La lectio magistralis di questa sera, promossa dall’associazione Aladura all’Auditorium della Regione, avrà ricordato a molti una campagna militare. Per Francesca Corrao, orientalista e professoressa all’Università LUISS Guido Carli, è stato un conflitto mosso all’oblio del retaggio culturale che l’Occidente deve all’Oriente; mentre per me, che ascoltavo rapito e cercavo di salvare quante più note, appunti, nomi di dinastie e correnti religiose, è stato un conflitto che sapevo si sarebbe consumato in questo momento, quando tornato a casa avrei dovuto produrre il sunto di un’ora – ma in realtà di millequattrocento anni di Storia – in pressapoco trecento parole.

Riportare semplicemente la trama geopolitica che ha intrattenuto, educato i convenuti non sarebbe servito a molto. Avrei scritto un pezzo noioso, un elenco di avvenimenti scevri della tenerezza con cui la professoressa si riveriva al Profeta e mai a Maometto, dell’onestà con cui ammetteva il debito del nostro Omero verso la loro tradizione orale, della precisione chirurgica con cui ha riportato l’ascesa e la caduta degli Omayyadi, gli antichi califfi di Damasco.

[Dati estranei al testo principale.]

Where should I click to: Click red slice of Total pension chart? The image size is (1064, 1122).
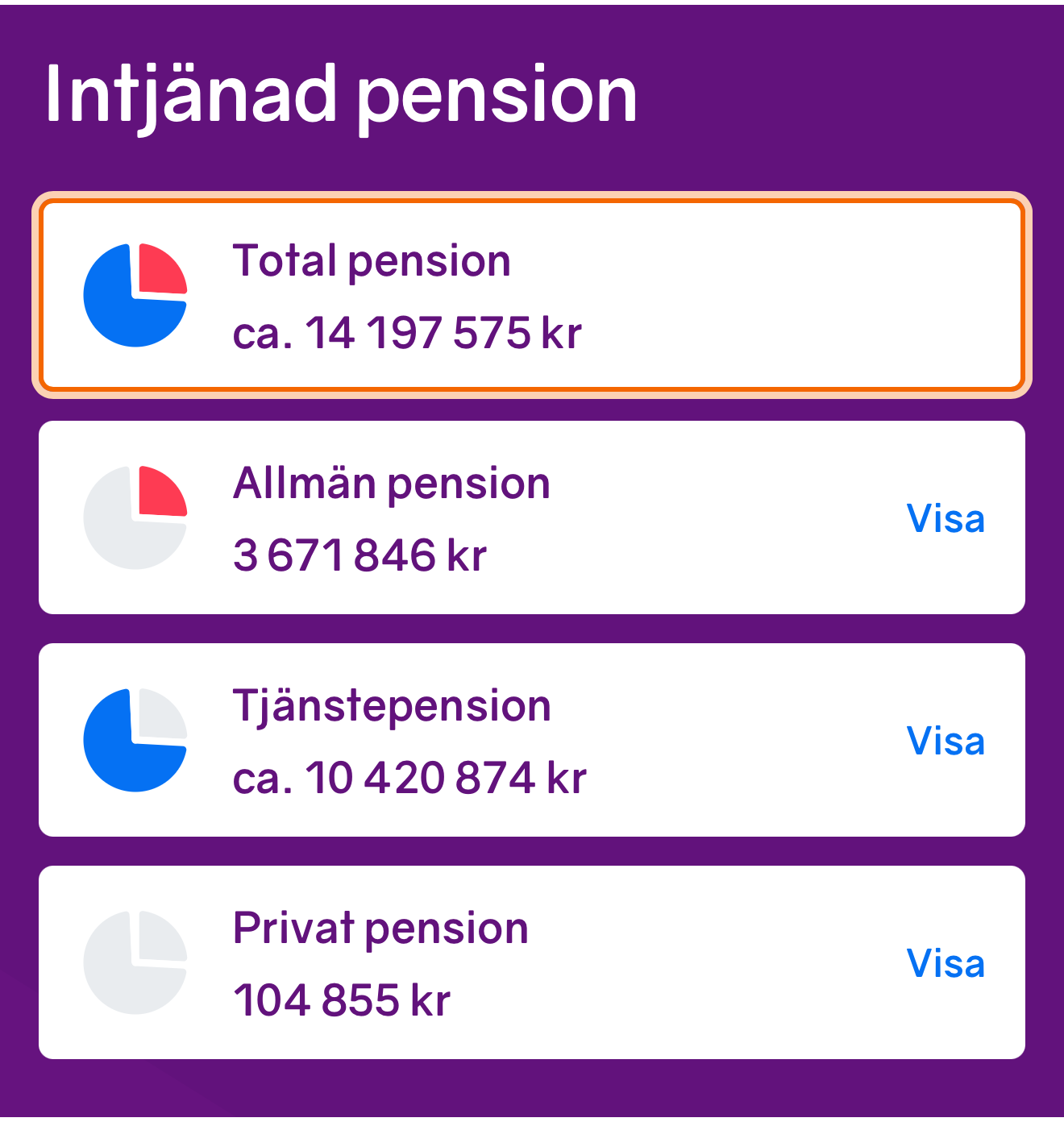160,271
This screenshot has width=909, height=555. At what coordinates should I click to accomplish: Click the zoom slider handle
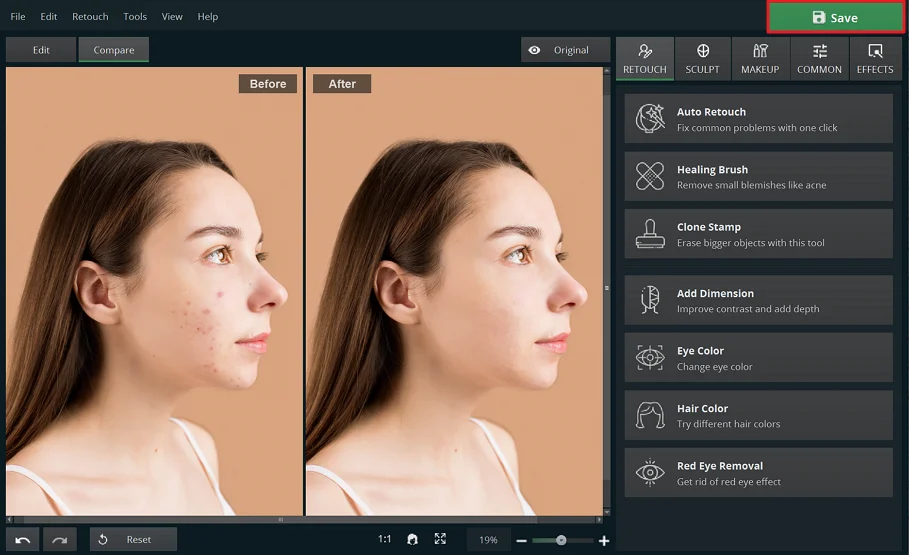tap(561, 541)
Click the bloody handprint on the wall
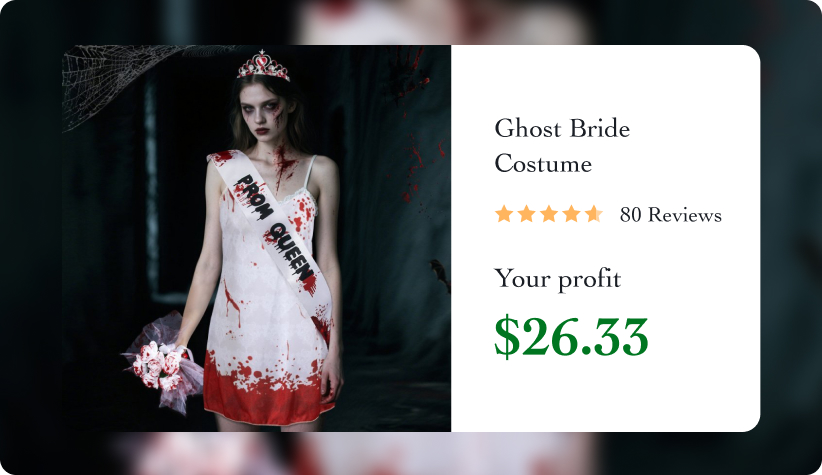The height and width of the screenshot is (475, 822). click(x=407, y=73)
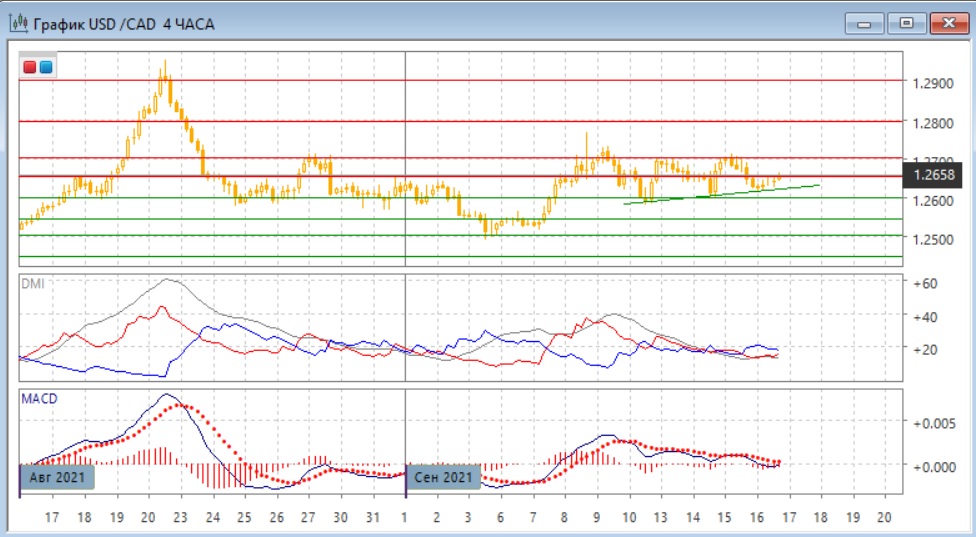Click the 1.2800 price scale level

[x=932, y=123]
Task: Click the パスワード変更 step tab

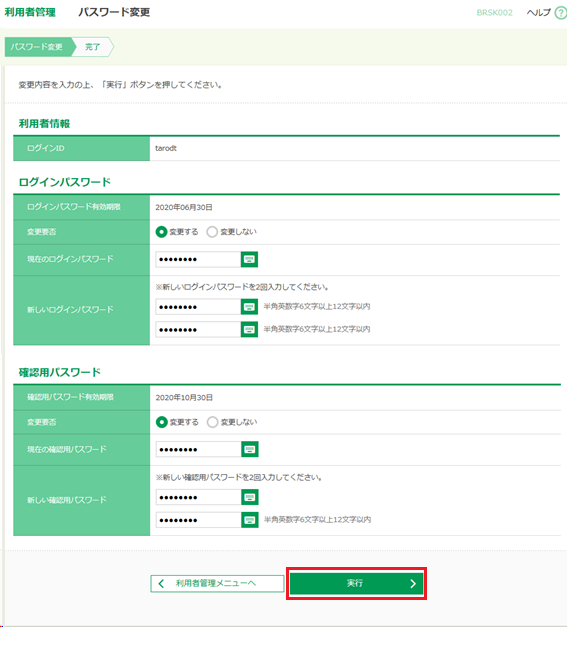Action: (x=37, y=47)
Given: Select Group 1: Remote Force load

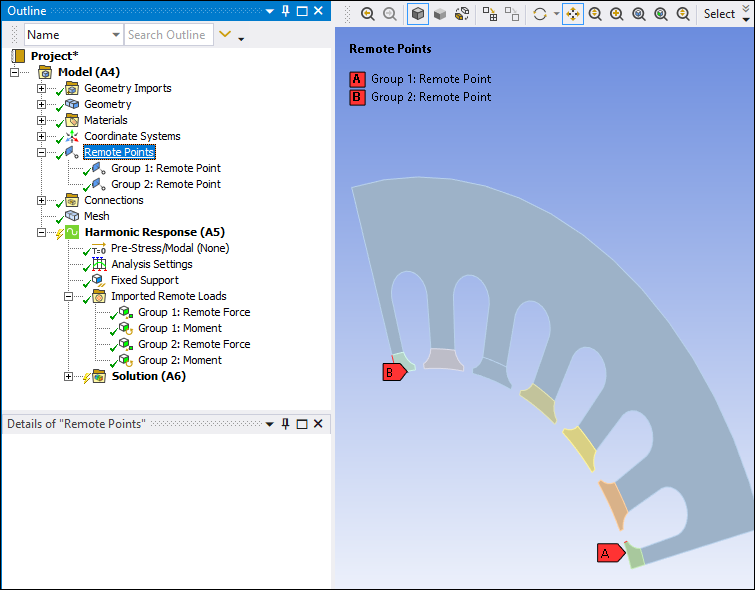Looking at the screenshot, I should (193, 312).
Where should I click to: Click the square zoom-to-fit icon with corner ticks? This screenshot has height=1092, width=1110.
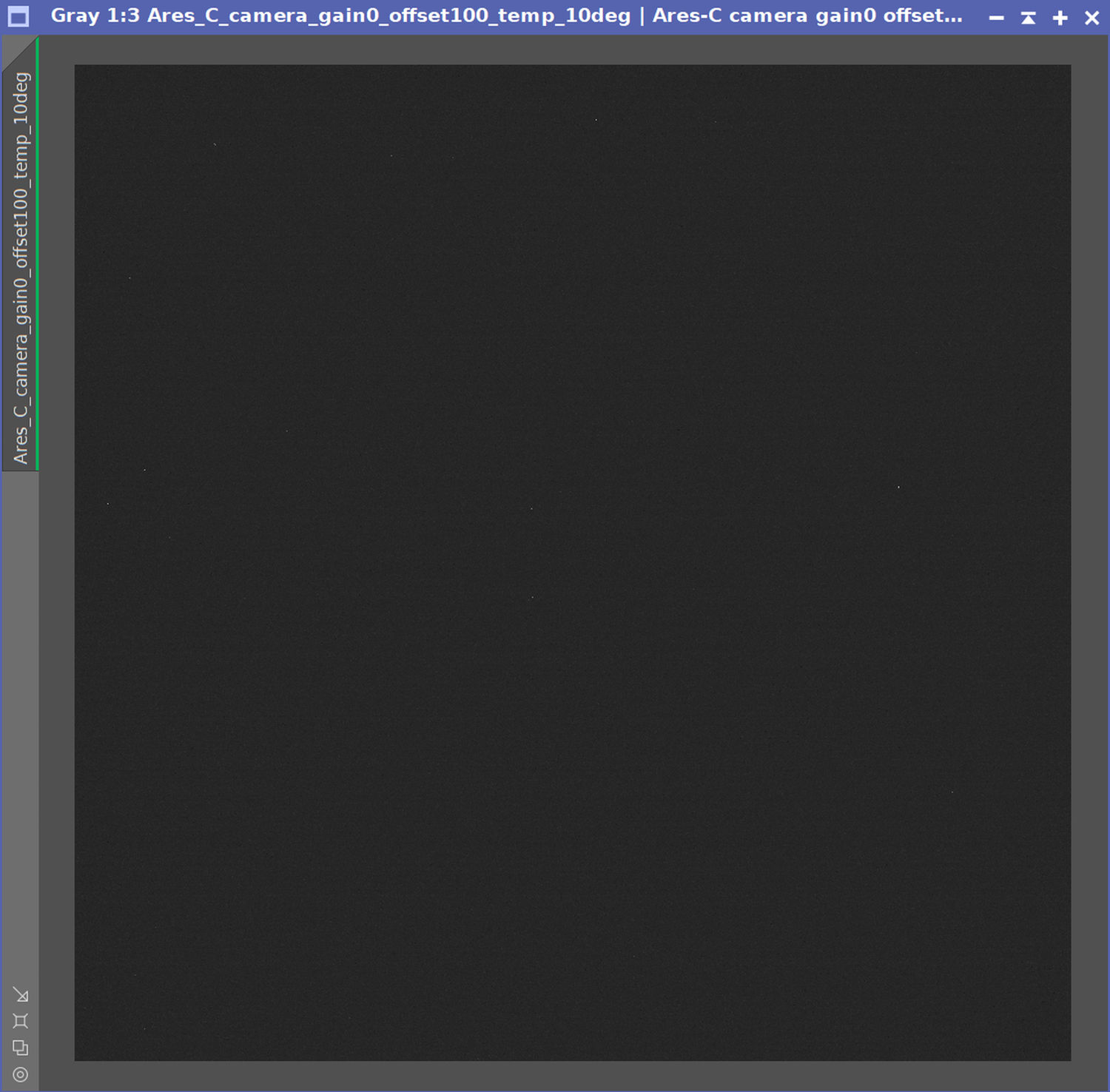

Per un giro ho scelto di riportare esclusivamente cosa credo sia arrivato, più atavico delle date e dei nomi, ai presenti, svegliati nei ricordi d’infanzia delle prime lezioni di storia. Nel ricordo del numero zero, di natali indiani, e del blu dei lapislazzuli dell’Afghanistan, è mutata l’architettura dei panorami interiori – delle case mediorientali e delle loro poesie incise sui muri; dei luoghi di culto musulmani e delle sure millenarie dipinte sulle pareti. La barba bianca della civiltà europea, poca cosa a fronte dei settemila anni di quella del Nilo, è stata recisa. Una virata sul pragmatismo, sui rapporti commerciali tra Europa e Vicino Oriente, ha permesso di scoprire una Palermo capitale della lavorazione della seta nel Mediterraneo centro-occidentale. Abbiamo raccolto le civiltà del Mare Nostrum intorno a un’identità comune – l’astuzia di Ulisse dell’Odissea e quella di Sinbad delle Mille e una notte.

“La nostra storiografia soffre, nell’attingere solo dalle fonti occidentali. Quelle musulmane, d’altro canto, risentono del problema della censura. Come capirla allora, questa Storia? È facile: coi romanzi che ci raccontano della verità, ovvero i sentimenti delle persone che la Storia l’hanno vissuta”.

Un po’ come la filigrana di una banconota, quello che mi rimane è l’opera con cui Francesca Corrao ha aperto: “Orientalismo”, di Adel El-Siwi, raffigura un barcaiolo che naviga le acque del Nilo. L’uomo indossa una giacca marziale della Francia napoleonica che invase l’Egitto, fuma una pipa. Non veste i suoi panni, si specchia nelle acque del grande fiume: quello che gli viene restituito è un riflesso del rosso del sangue, del nero del petrolio, del giallo del deserto cotto e inerte.